El plan se anunciará esta semana — por fin. Un grupo bipartidista compuesto de más de 60 senadores lleva algún tiempo haciendo a Obama una pregunta básica: ¿Cuál es el plan? Esto no tiene que ver únicamente con economía, sino con valores. Sorprendente y patéticamente, el único valor que salió de la reciente refriega presupuestaria fue que Obama puso el límite en la planificación familiar. Cuando hablamos del aborto como parte de la planificación familiar — la faceta objeto de la mayor atención — muchos estadounidenses se sienten francamente indecisos, a favor un día, inseguros al siguiente, y dependiendo todo del trimestre de gestación y ese tipo de cosas. Pero entre las filtraciones interesadas que salen de la Casa Blanca, el aborto fue la cuestión en la que el presidente expuso su postura. No es que sea un Abe Lincoln.

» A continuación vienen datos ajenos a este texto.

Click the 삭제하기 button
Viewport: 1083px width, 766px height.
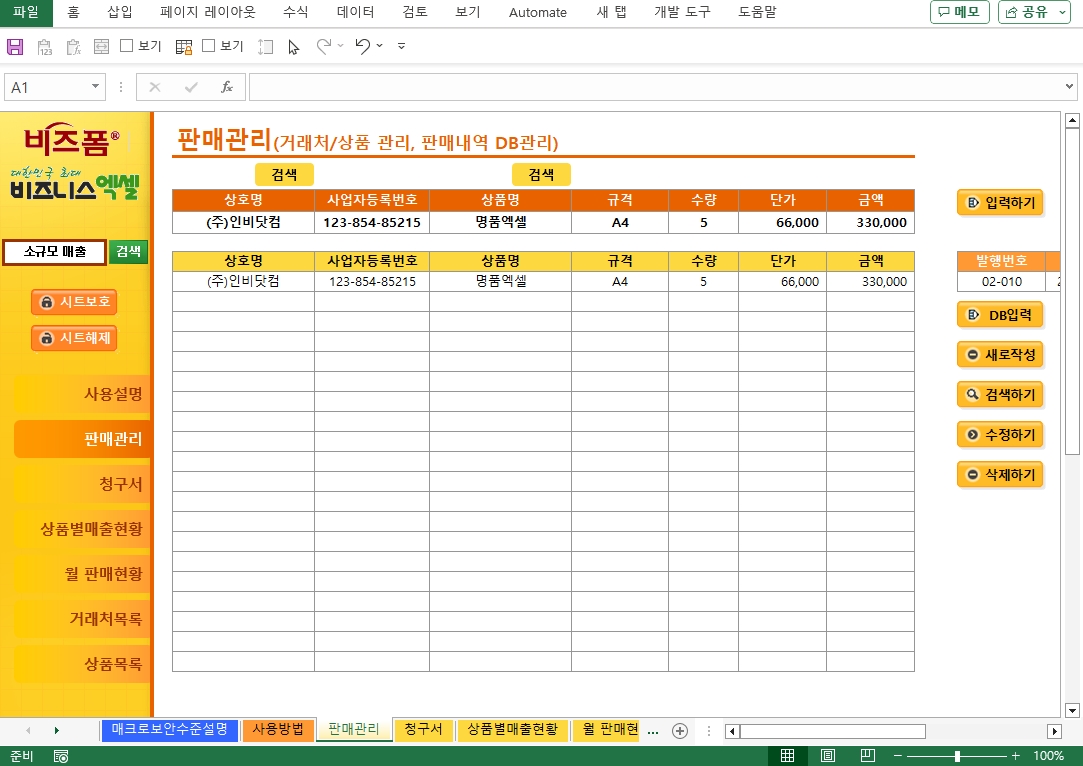1001,474
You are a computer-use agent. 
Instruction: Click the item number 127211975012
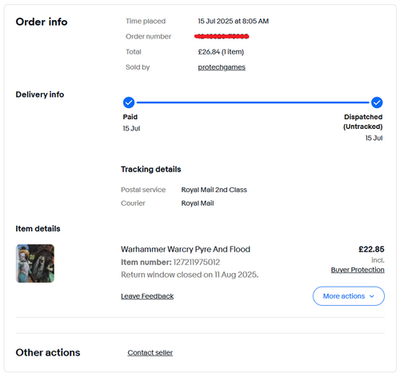click(197, 262)
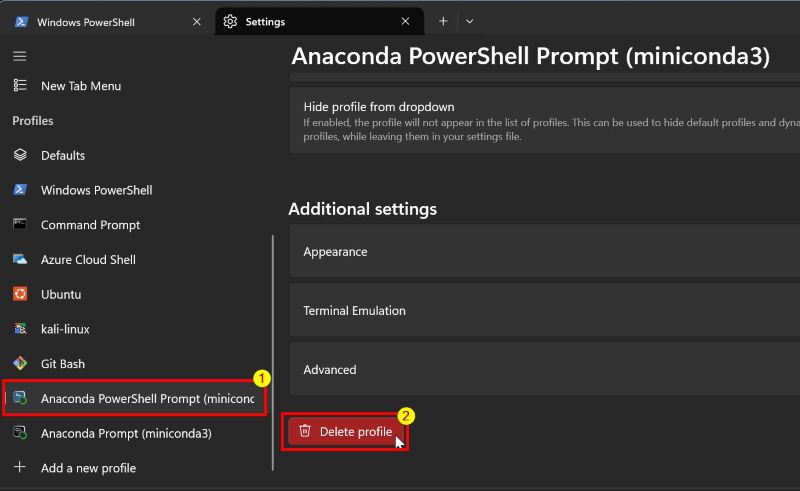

Obama es el practicante post-ideológico de la Doctrina Adoctrinaria. Eso está bien. Yo también soy adoctrinal, a menos que sea la doctrina del «depende». No hay sola potencia ahí fuera que nos impresione ni nos intimide con una doctrina — ni Monroe con las Américas ni Carter con Oriente Próximo y su petróleo. Dígame el problema y yo le diré apoyado en los hechos, no en alguna doctrina, si deberíamos intervenir o no. Siempre, depende.

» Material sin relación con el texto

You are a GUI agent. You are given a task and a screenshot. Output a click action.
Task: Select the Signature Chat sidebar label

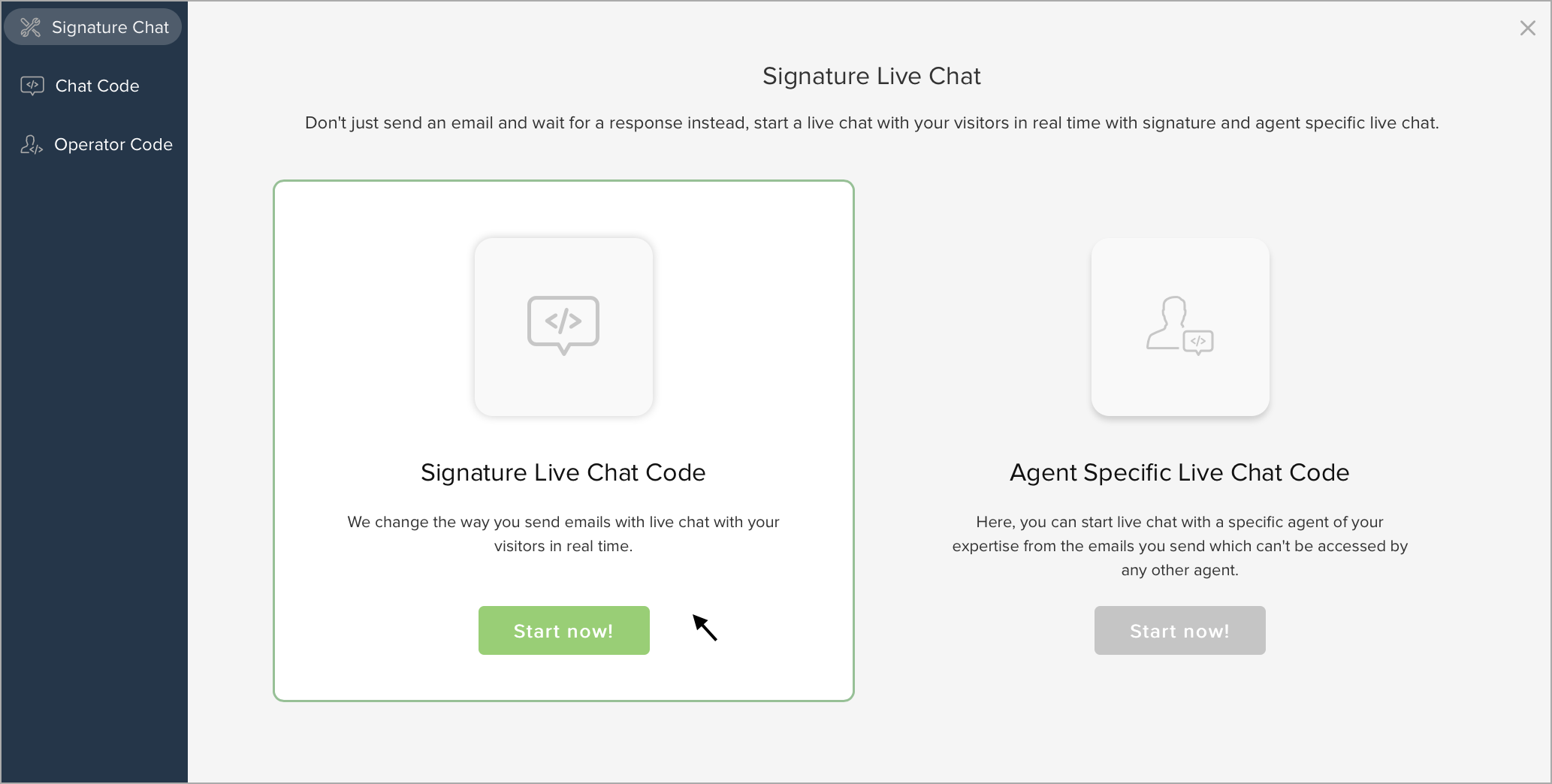[110, 28]
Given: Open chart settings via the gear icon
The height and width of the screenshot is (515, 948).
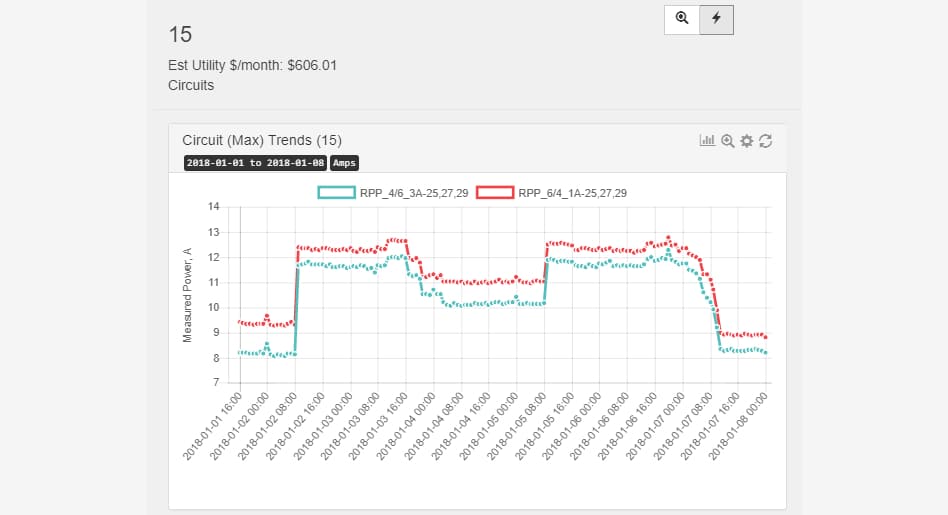Looking at the screenshot, I should (746, 141).
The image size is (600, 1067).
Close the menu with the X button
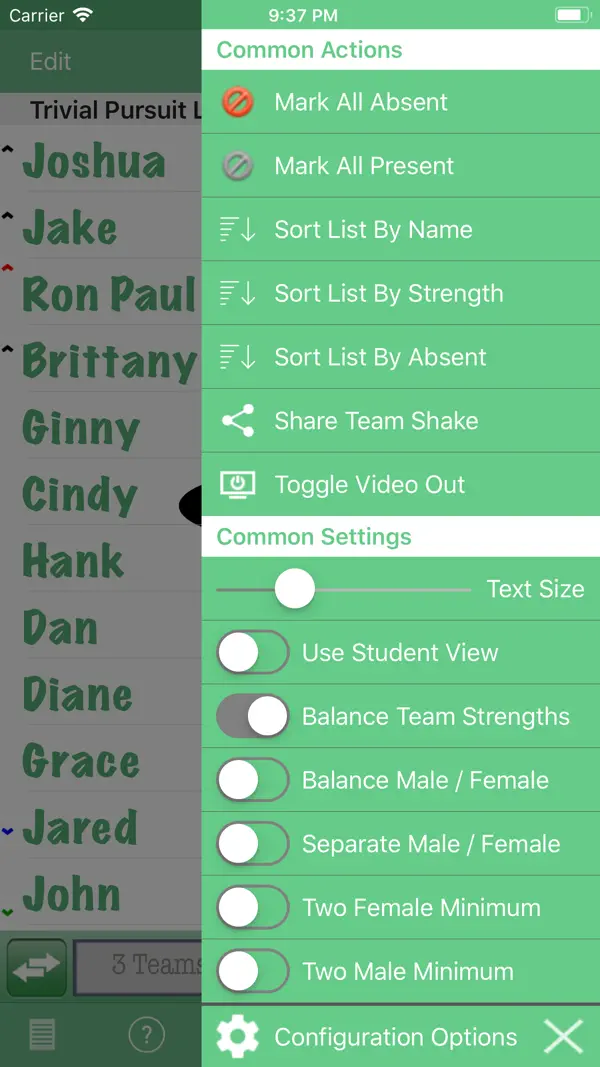coord(562,1036)
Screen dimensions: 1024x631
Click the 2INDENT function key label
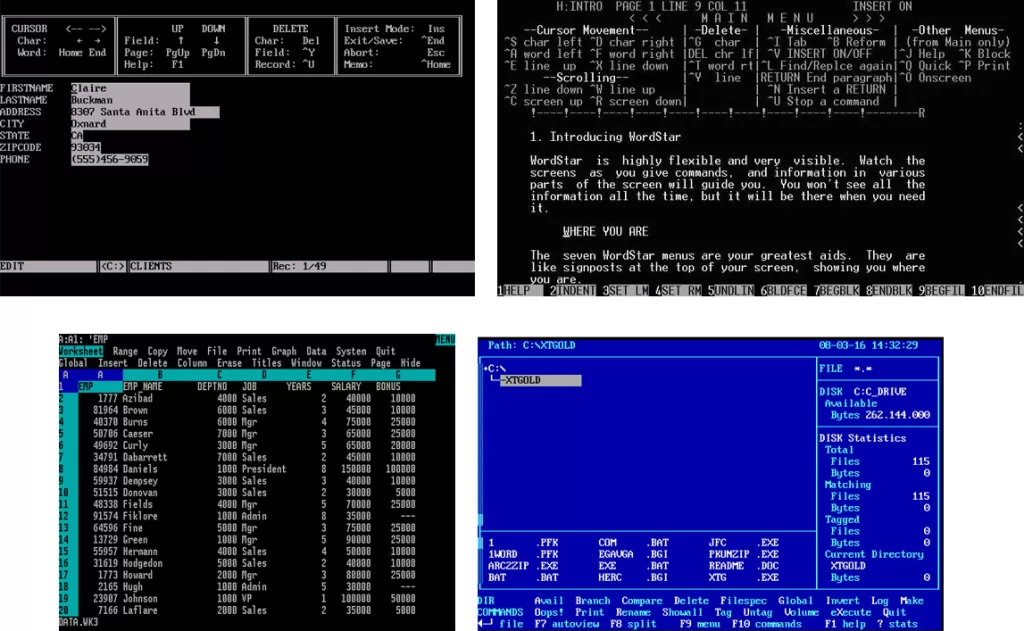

El problema con esta doctrina adoctrinal es que carece de poesía. Corresponde al presidente como líder poner la poesía. Tiene que hacernos conectar sus valores con los nuestros. Obama pudo hacer eso durante la campaña presidencial porque él era la apoteosis emocionante de la lucha de varios siglos contra el racismo. No podías votar a Obama y no sentir que de alguna forma disparabas un tiro en la Guerra Civil o conducías un autobús de la libertad al Sur segregacionista de Jim Crow. Era una revolución, igual de grande que la de este año en Egipto — y desde luego, acabará mejor.

Ahora, sin embargo, va siendo hora de pasar página y liderar. Consignas como «ganar el futuro» son algodón de azúcar retórico. Se derriten en tu boca y no dejan ningún sabor. El presidente tiene que manifestar explícitamente lo que quiere y cómo lo va a lograr. «Cambio» ya no va a servir. Es liderazgo lo que nos hace falta.